List every line of the records below that contains the string "title", matching case exactly.

### Data to use ###

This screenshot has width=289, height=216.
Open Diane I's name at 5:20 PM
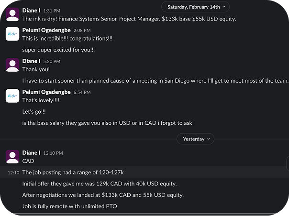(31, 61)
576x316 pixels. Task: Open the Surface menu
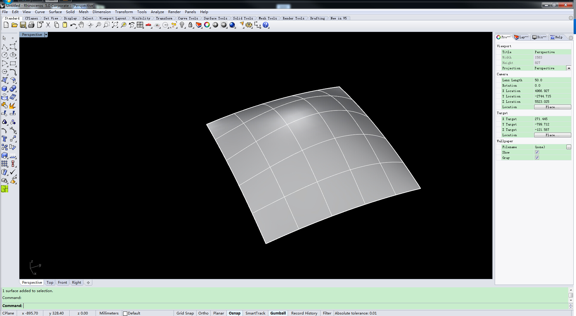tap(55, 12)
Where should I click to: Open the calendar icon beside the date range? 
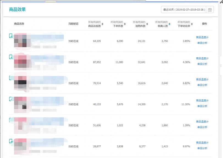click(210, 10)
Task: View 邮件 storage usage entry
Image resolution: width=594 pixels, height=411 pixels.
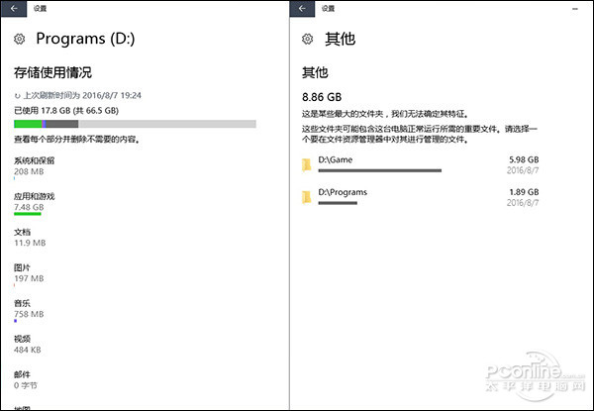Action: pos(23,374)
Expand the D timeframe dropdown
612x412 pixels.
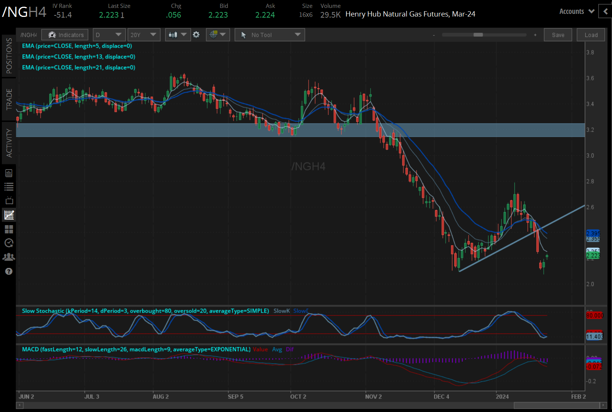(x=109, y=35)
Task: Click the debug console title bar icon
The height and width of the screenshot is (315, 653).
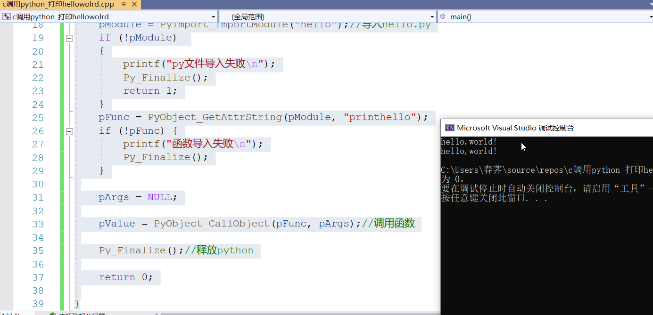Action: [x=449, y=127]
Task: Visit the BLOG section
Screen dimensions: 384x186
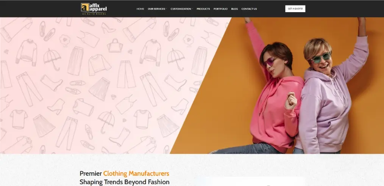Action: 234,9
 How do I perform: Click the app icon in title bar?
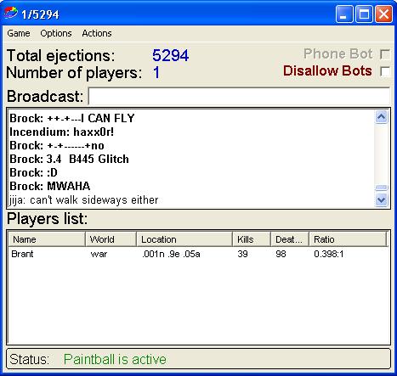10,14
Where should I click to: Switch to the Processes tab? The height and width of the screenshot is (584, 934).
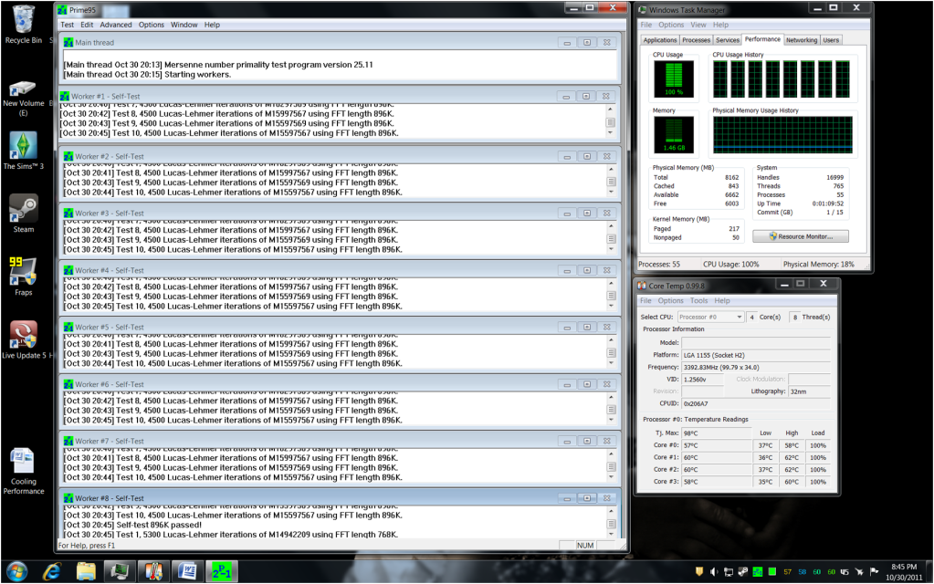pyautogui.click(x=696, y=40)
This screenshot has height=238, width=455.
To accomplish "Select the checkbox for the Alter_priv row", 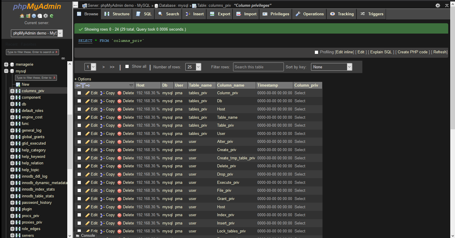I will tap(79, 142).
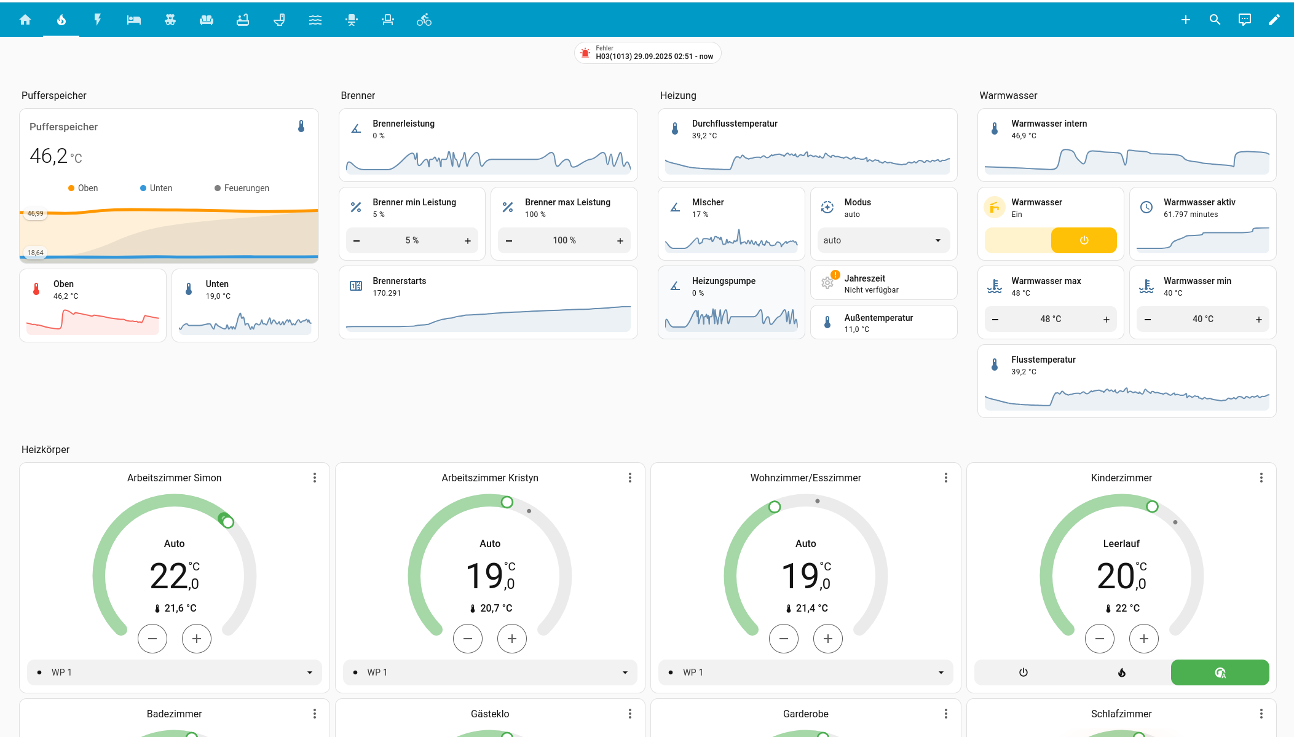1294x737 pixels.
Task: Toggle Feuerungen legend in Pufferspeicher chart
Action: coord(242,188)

###
### Data to use ###

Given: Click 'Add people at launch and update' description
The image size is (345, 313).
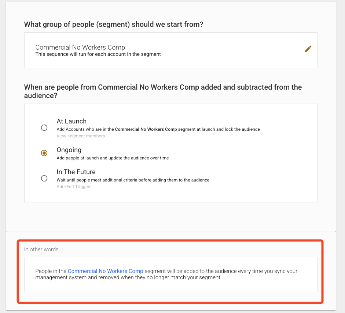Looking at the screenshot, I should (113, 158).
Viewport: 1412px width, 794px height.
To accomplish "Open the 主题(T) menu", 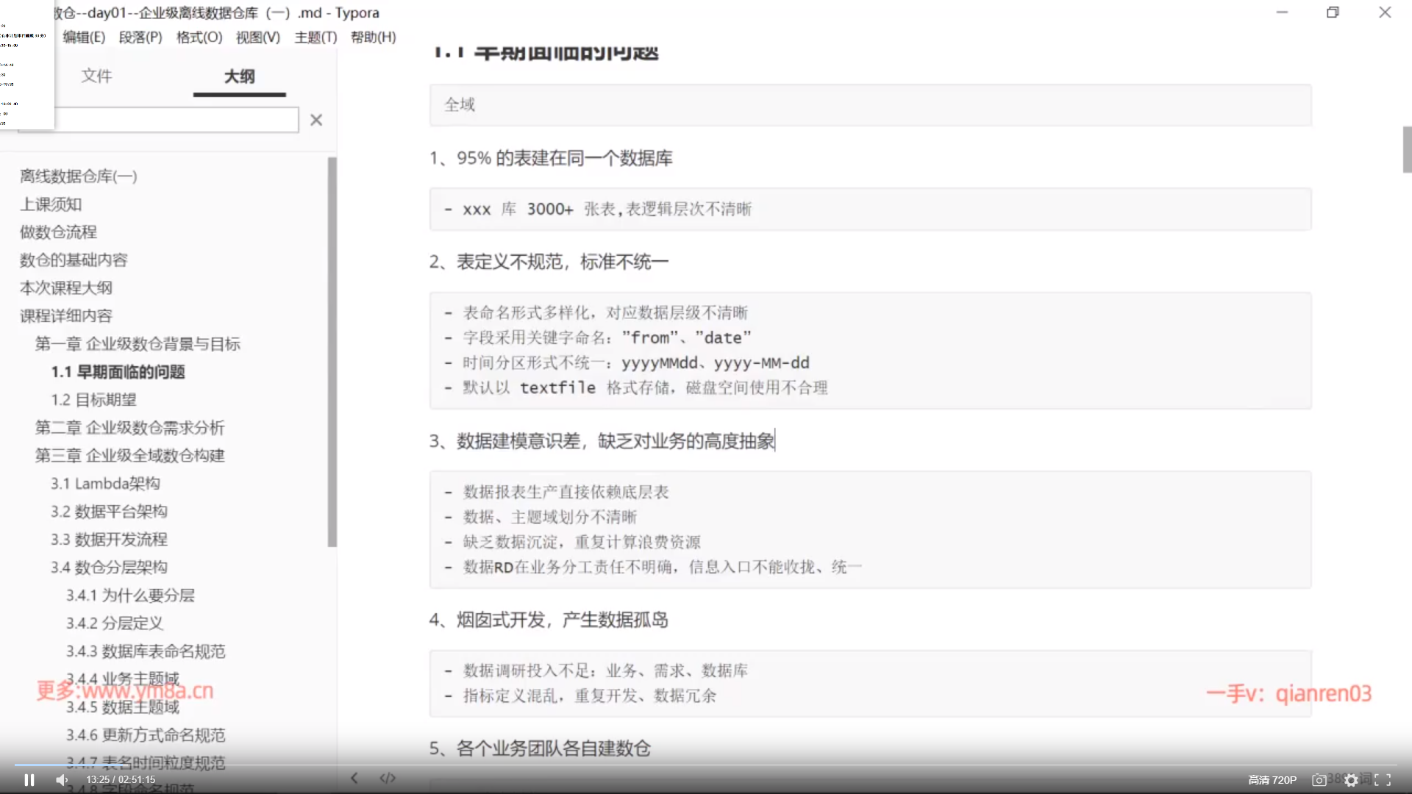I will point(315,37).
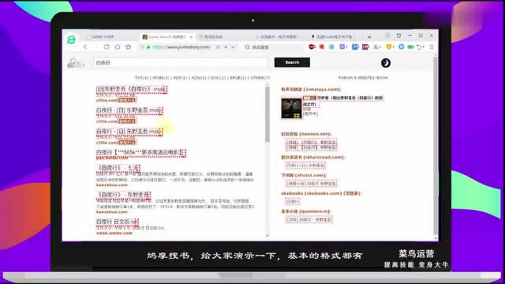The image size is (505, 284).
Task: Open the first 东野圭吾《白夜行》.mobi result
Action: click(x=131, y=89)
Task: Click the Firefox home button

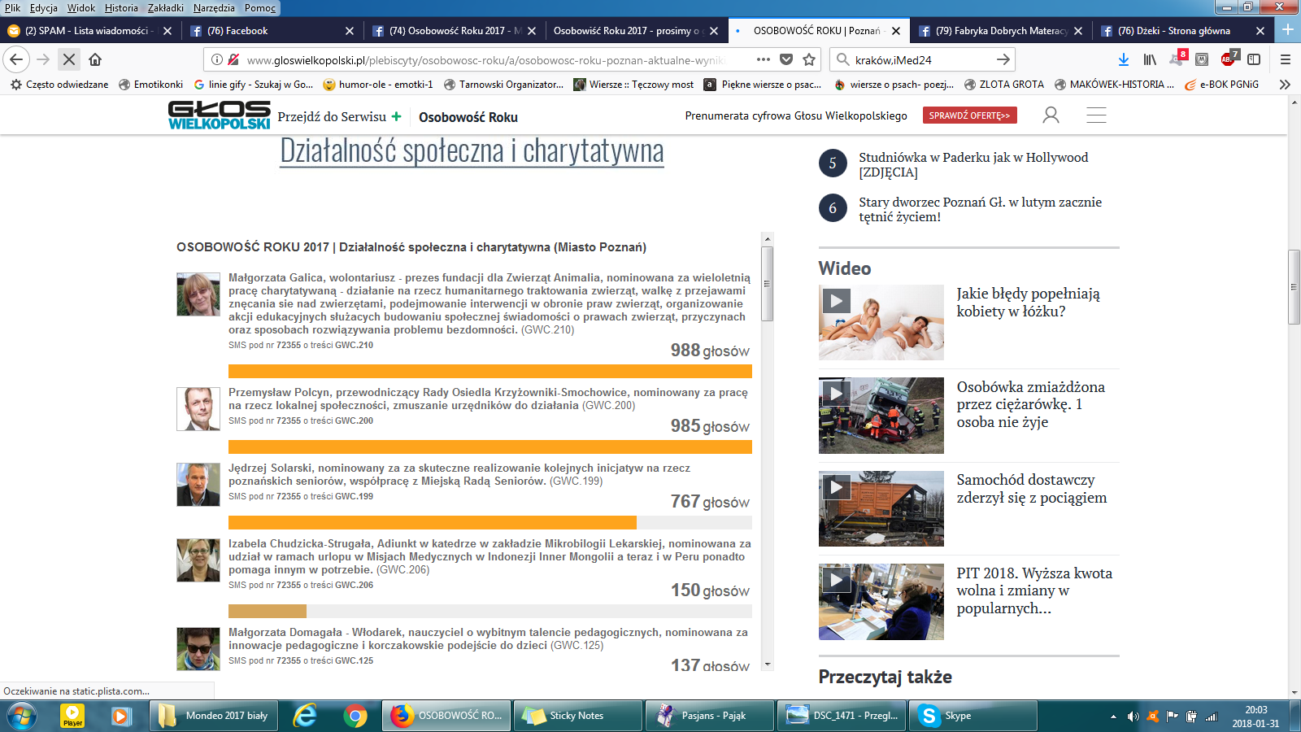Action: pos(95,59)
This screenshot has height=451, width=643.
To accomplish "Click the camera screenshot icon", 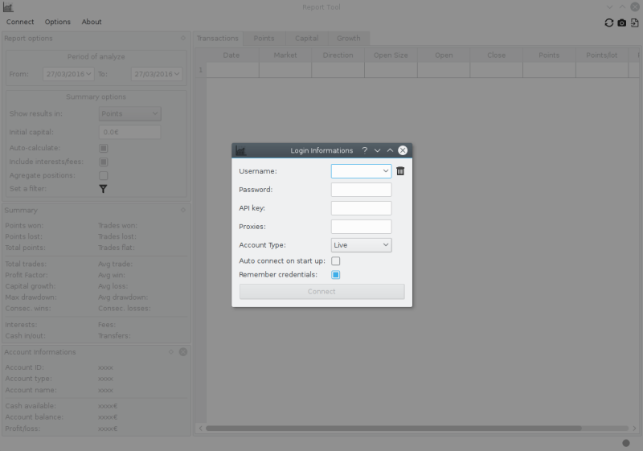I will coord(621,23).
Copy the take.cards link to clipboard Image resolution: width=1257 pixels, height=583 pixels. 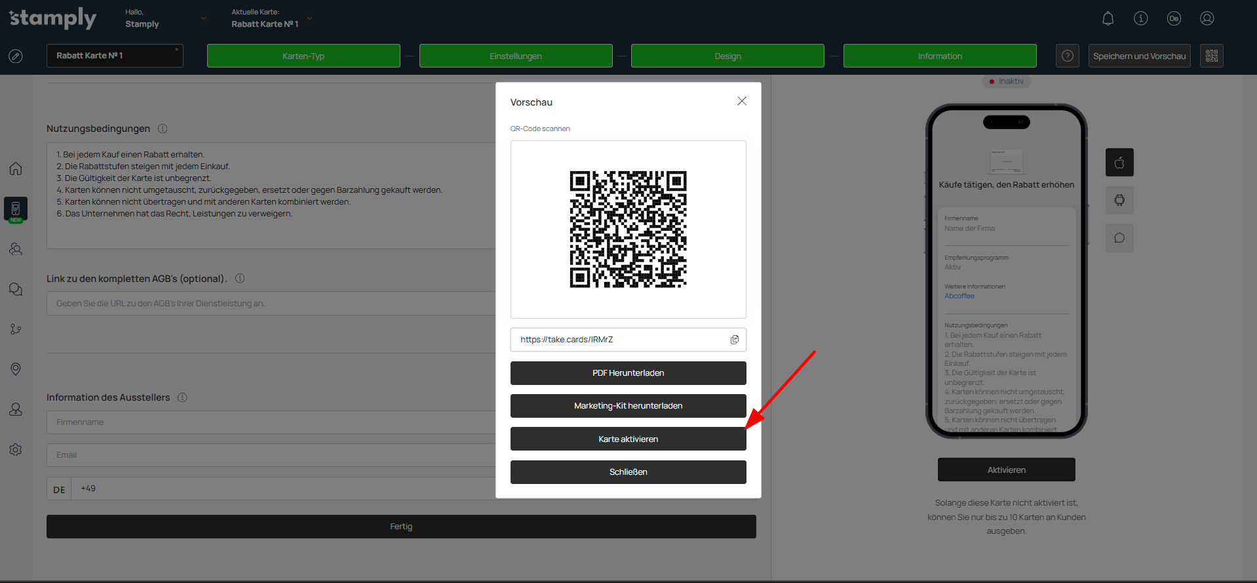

###
### Data to use ###

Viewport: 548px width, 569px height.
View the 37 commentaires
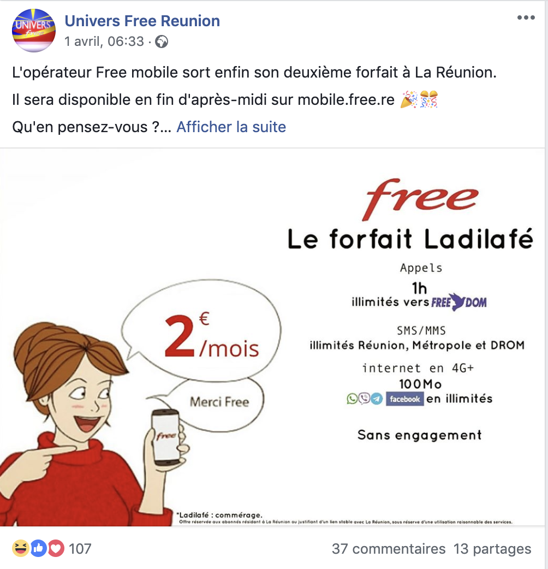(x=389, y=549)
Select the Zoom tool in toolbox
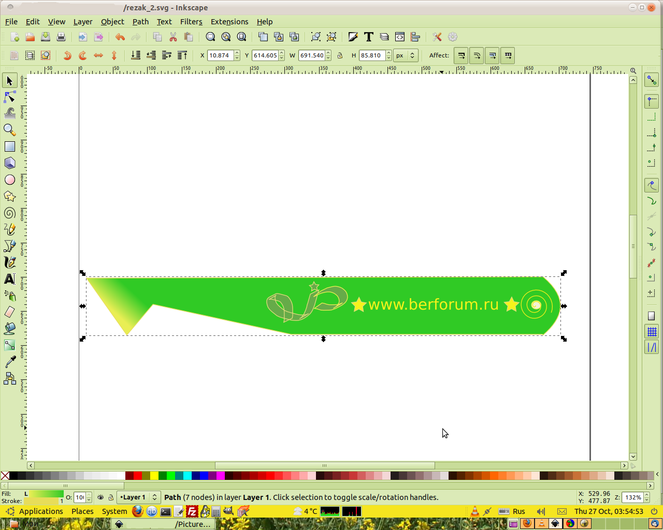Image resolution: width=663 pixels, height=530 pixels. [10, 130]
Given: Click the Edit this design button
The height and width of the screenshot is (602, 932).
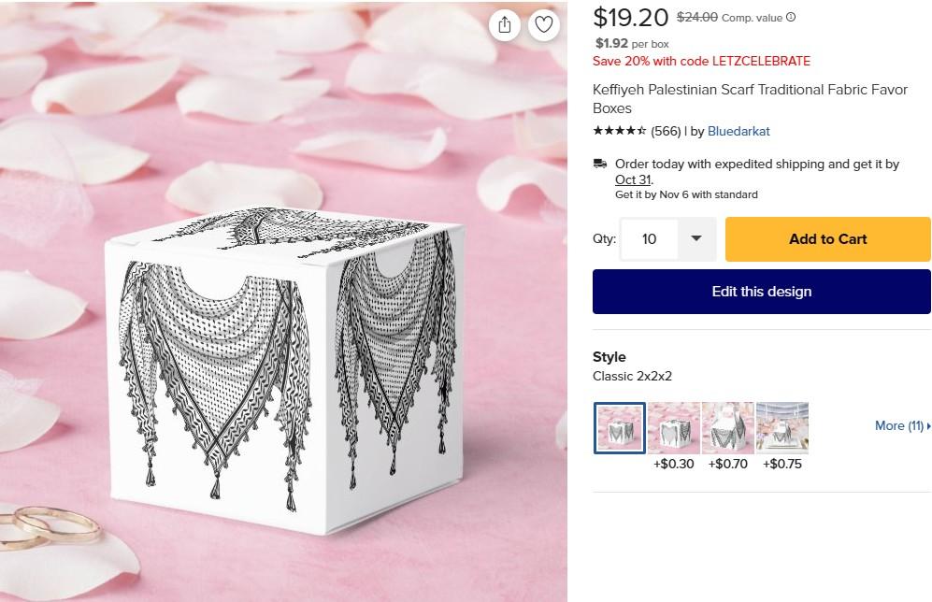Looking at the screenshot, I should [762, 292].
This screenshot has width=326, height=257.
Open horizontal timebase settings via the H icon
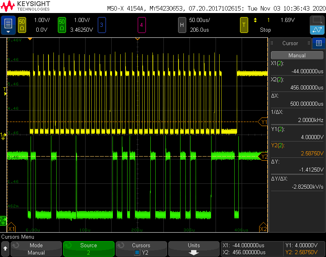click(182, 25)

###

* Expected answer:
Task: Click the debug console title bar icon
 How do I perform: Click the app icon in title bar?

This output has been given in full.